Attorney wants Newell trial moved

February 27, 1998


Staff Writer

MARTINSBURG, W.Va. - The man accused of bludgeoning his 7-year-old niece to death is scheduled for a July trial in Berkeley County Circuit Court, but his attorney hopes to move the case to a different county.

Public defender Aaron Amore, citing the community's outrage over the slaying and the heavy media coverage it has drawn, said he will file a motion for a change of venue early next week.

On Friday, Michael Newell, 39, of 2105 Winchester Ave., pleaded not guilty to first-degree murder, kidnapping and felony murder charges in the death of Jessica Newell, whose body was found in the woods two days after she disappeared from a Martinsburg bowling alley.


"Any time a child dies in an unnatural way it inflames people more than if an adult were to die in a similar circumstance," Amore said. "The community as a whole is fairly prejudiced (against Newell.) I don't know if he'd be able to get a fair trial."

Jessica's death received widespread media coverage and the community grieved for the little girl.
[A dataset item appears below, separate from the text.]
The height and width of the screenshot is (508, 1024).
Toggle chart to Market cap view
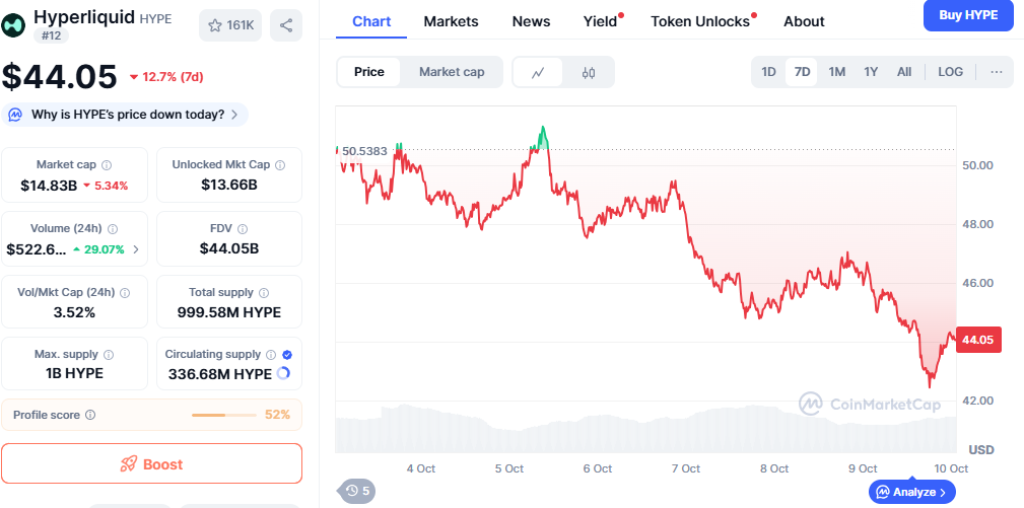pyautogui.click(x=451, y=72)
More than 300 people attended Jessica's funeral and hundreds more lined the streets to watch the funeral procession with bowed heads.

When Michael Newell was arrested and led out of his home by police, an angry crowd yelled obscenities.

Amore also said his client has been in protective custody at the Eastern Regional Jail in Berkeley County because of alleged threats to his life.

Prosecuting Attorney Pamela Games-Neely said she will fight the change of venue.

"He's going to get as fair a trial here as he is anyplace else in the state," Games-Neely said.

Newell was indicted by a grand jury earlier this month. At the time, Games-Neely said a motive for the child's abduction and murder has not been firmly established, but prosecutors believe it was an attempted molestation gone awry.

Prosecutors believe Jessica may have fought her molester or threatened to tell, Games-Neely said.

Jessica Newell's body was found in the North Mountain area on Sept. 20, her skull crushed. She had been reported missing from Pikeside Bowling Alley on Sept. 18, some 20 miles away.

Witnesses said Jessica was last seen at the front entrance when her uncle showed up to give her baseball cards, according to court documents.

Michael Newell told police he had given Jessica the baseball cards and spent the rest of the night gambling at Charles Town Races in Jefferson County.

When police reviewed tapes from the race track's surveillance equipment, Newell was nowhere to be seen, court records said.

In the same area where Jessica was found, agents from the Federal Bureau of Investigation found a plastic bag with one of Jessica's shoes, a washcloth, a pack of cigarettes and a child's bed sheet.

Michael Newell's fingerprints were found on the cigarettes, and a matching sheet and a pillowcase were found at his home, court records said.